German Chancellor Angela Merkel stressed the importance of the euro currency to Germany and the wider European Union in her New Year's address. Some analysts have predicted the crises in the Euro Zone, however, could force the union to break up in the coming decade.
Merkel said Friday that Germany remains committed to the euro. She said Europe is in the middle of a great test. And despite upheaval during 2010, now is the time to support the currency.
In the past year sovereign debt crises in Greece and Ireland threatened financial stability across the euro zone. The EU bailed out Greece and Ireland, and set up a mechanism to help future euro countries in trouble.

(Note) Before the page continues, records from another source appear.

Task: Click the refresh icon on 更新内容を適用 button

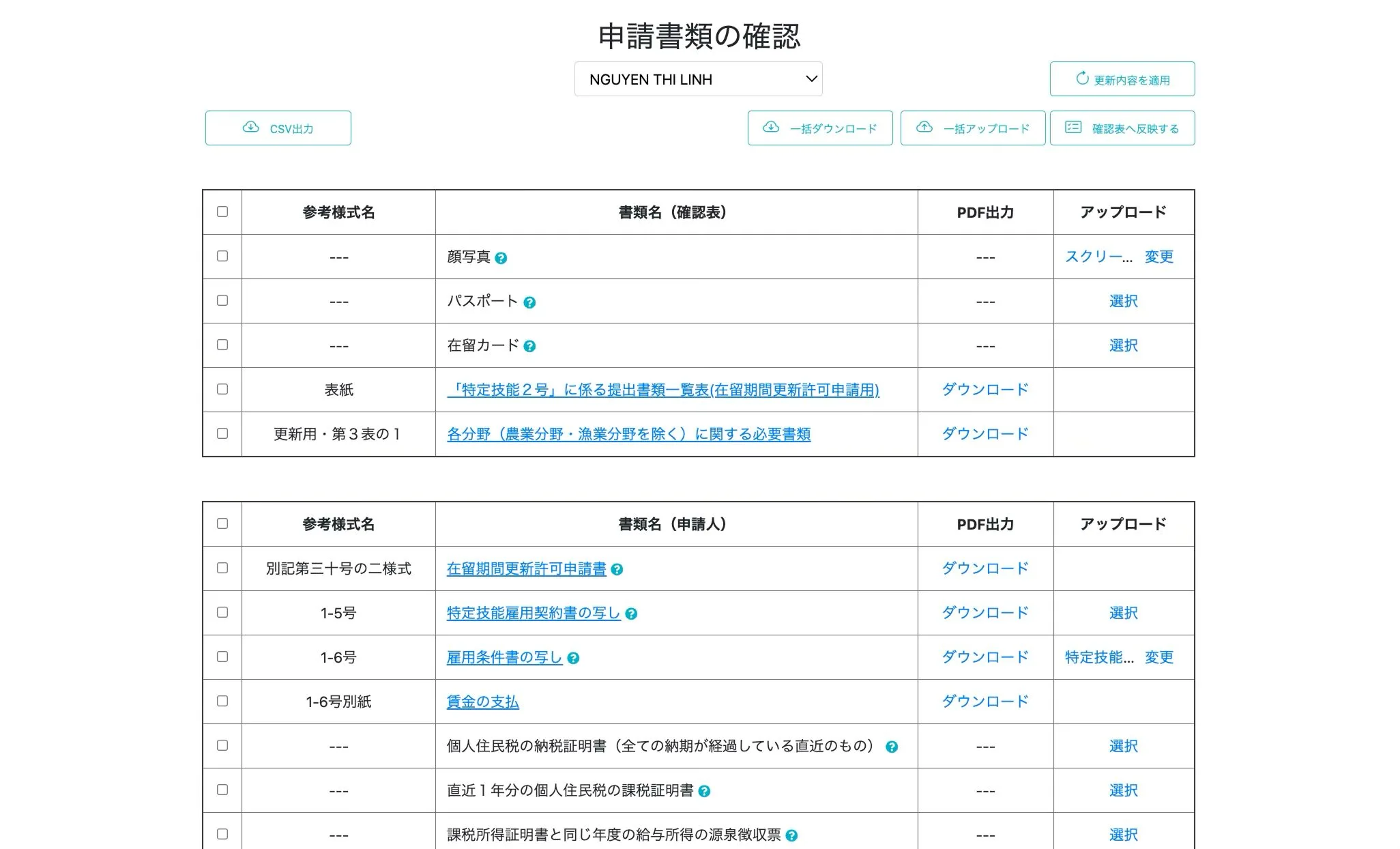Action: 1082,78
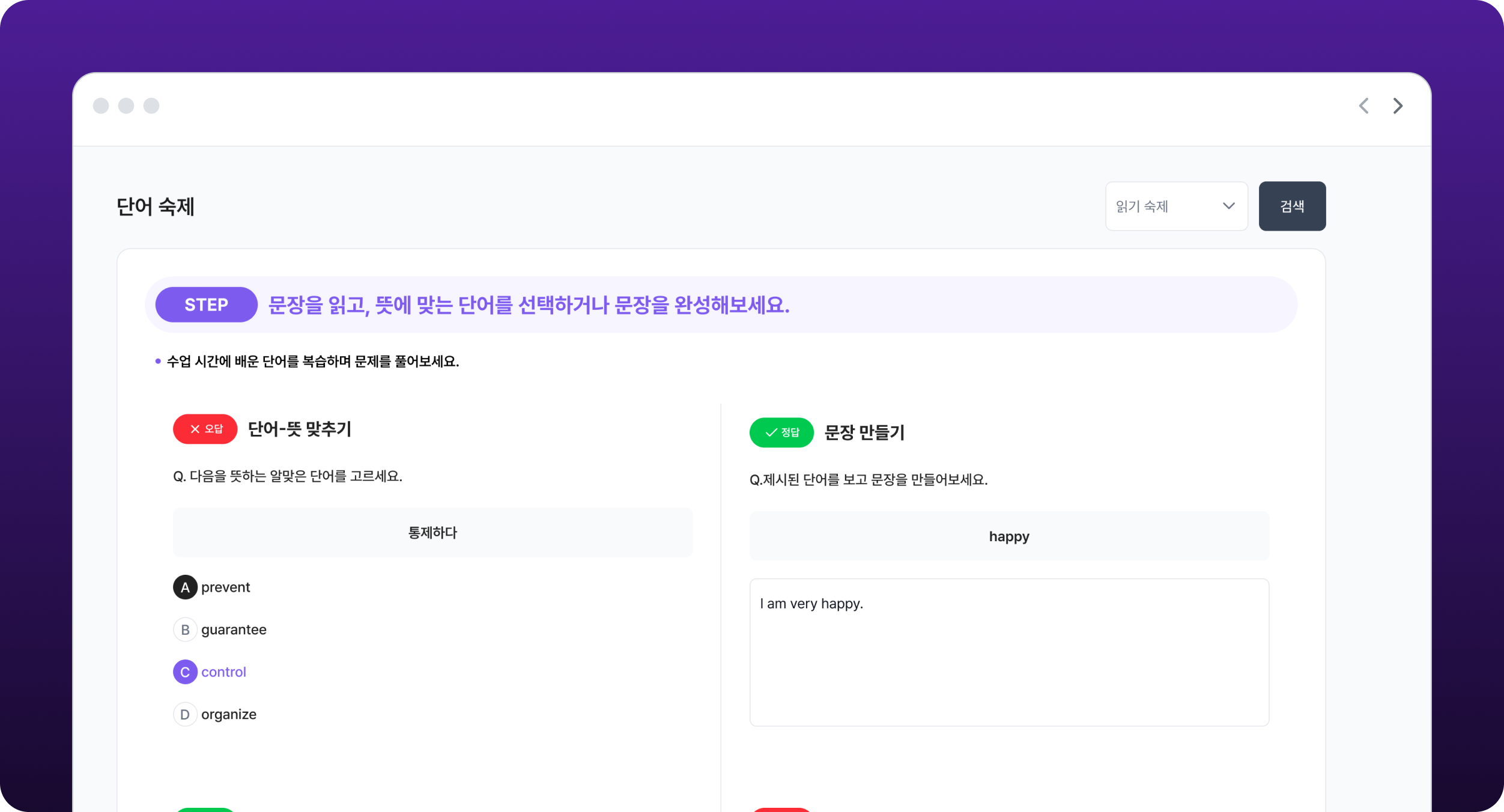
Task: Click the first gray window dot
Action: click(x=101, y=106)
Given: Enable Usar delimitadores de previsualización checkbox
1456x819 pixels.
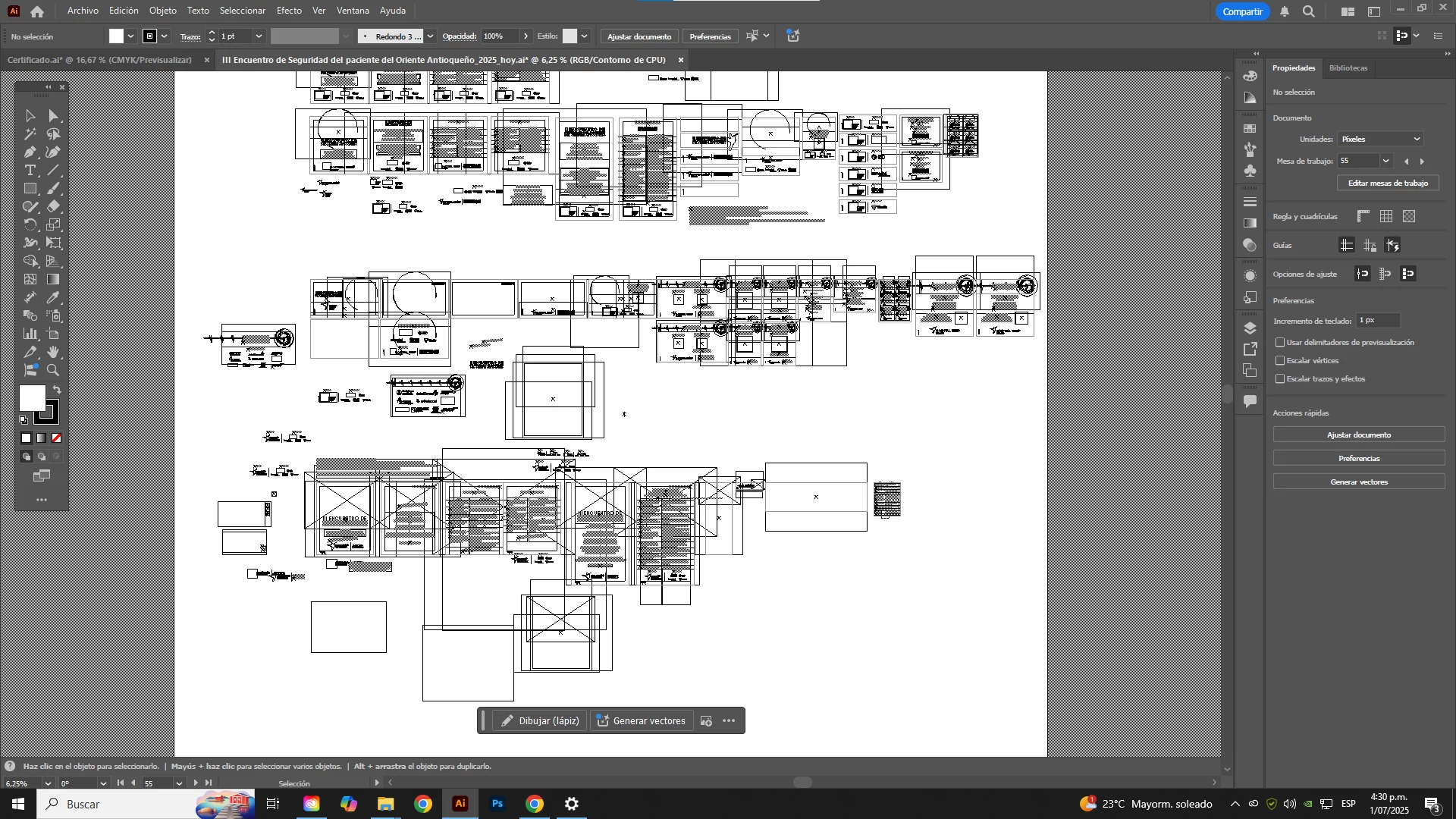Looking at the screenshot, I should click(x=1280, y=343).
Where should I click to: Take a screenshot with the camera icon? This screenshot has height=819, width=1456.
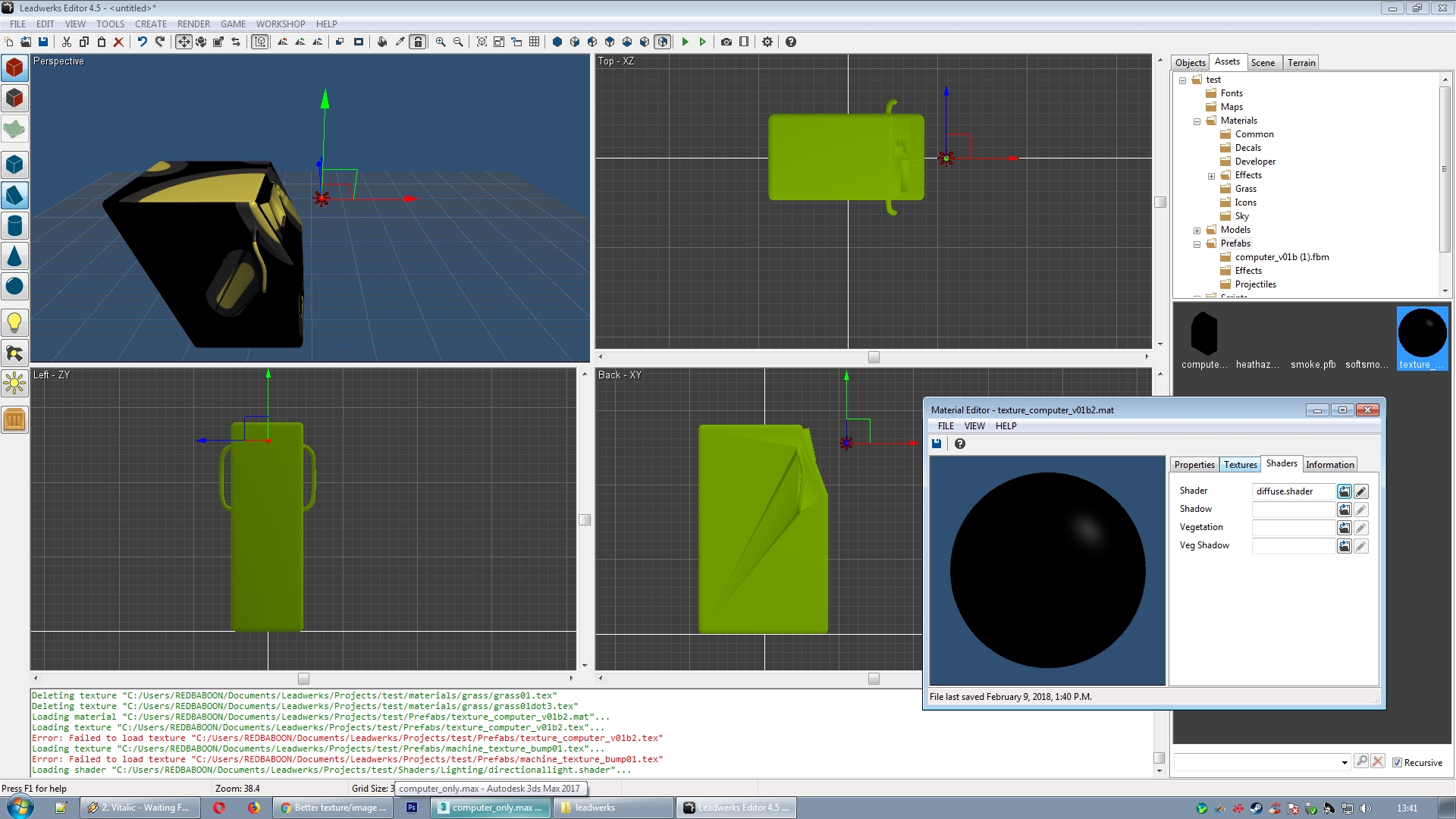click(x=725, y=42)
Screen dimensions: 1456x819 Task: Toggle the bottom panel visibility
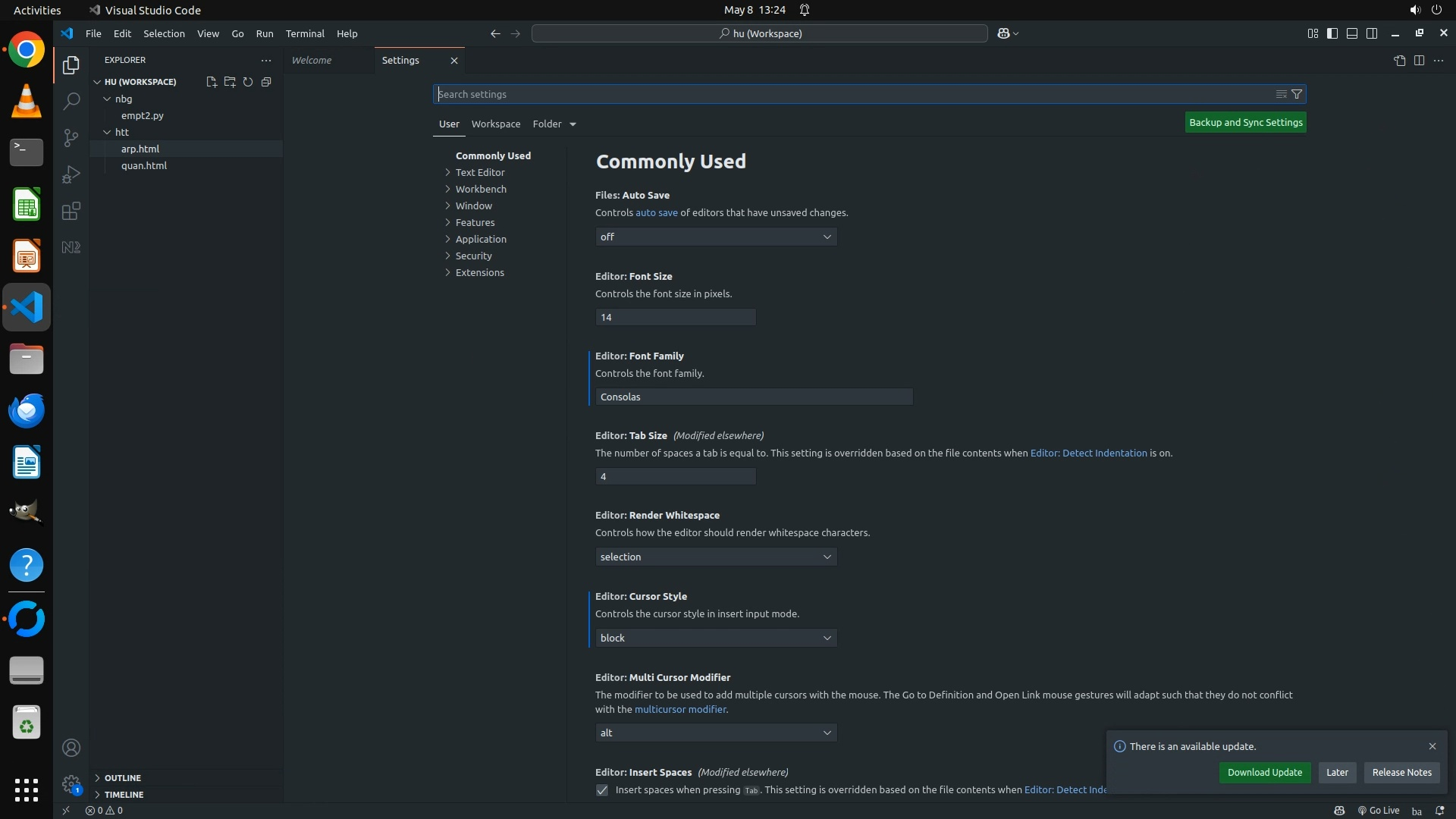1352,33
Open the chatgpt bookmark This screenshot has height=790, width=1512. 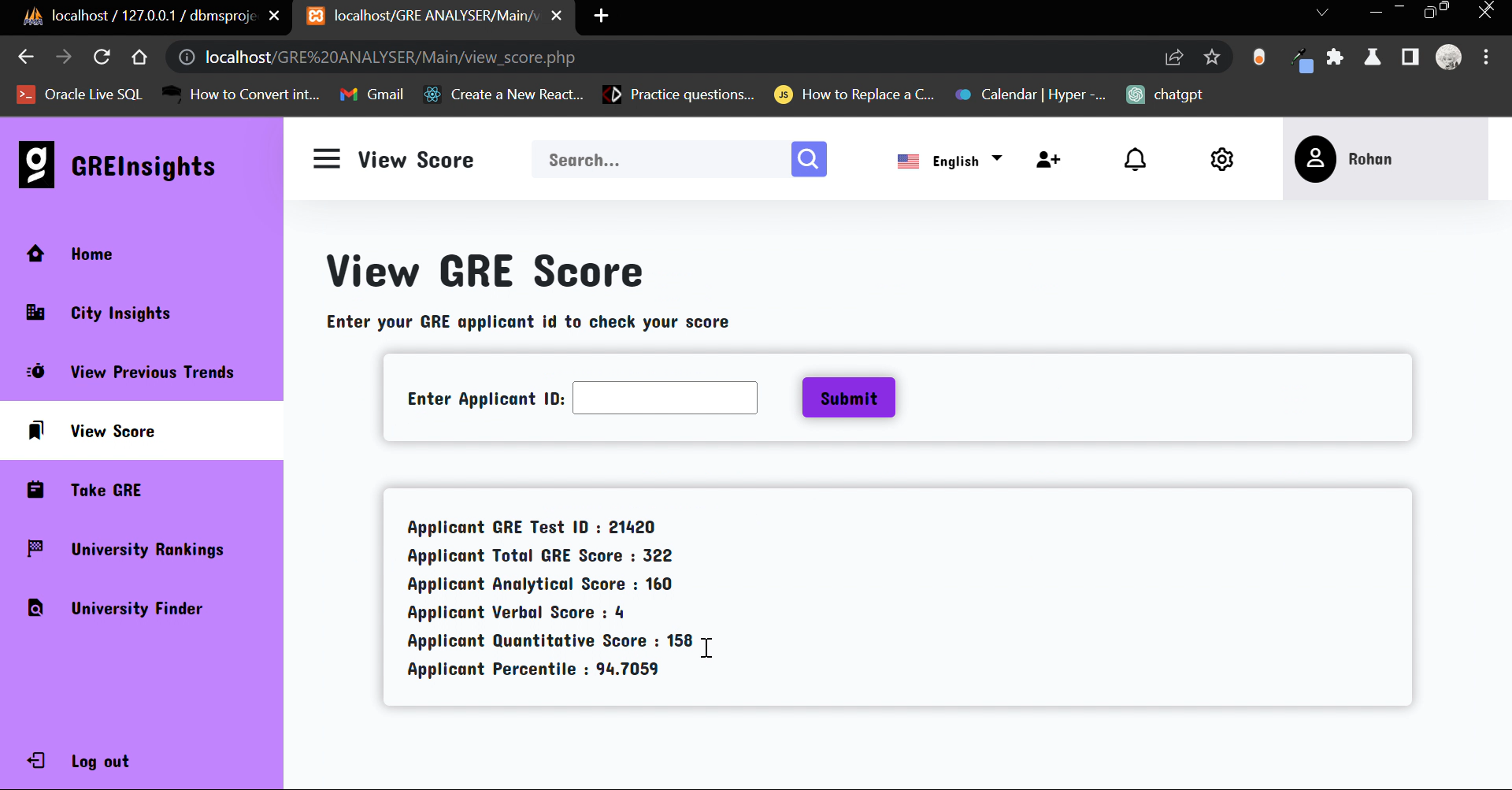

That euro fund is worth about $600 billion in loan guarantees from member nations. Around one-quarter of that sum was paid in by Germany.
Merkel said Friday, though, that Germany has come out of the euro crises strengthened. The euro, she said, is the foundation of prosperity in Europe.
But a recent poll suggests many in Germany are not happy about bailing out their euro neighbors. Earlier this month, 49 percent of people polled by the German newspaper Bild said they want Germany's former currency, the deutschmark, back.
Those tensions may only get worse in the coming year. The economies of other Euro Zone countries are in danger and may need bailouts of their own. A Britain-based research group, the Center for Economics and Business Research, said Friday that Spain and Italy will have to refinance more than $500 billion of bonds next year.
The research group said that could mean a new crisis for the Euro Zone and might even lead to the union disbanding. It said that over the next 10 years, there's only a one in five chance of the euro currency area surviving in its current form.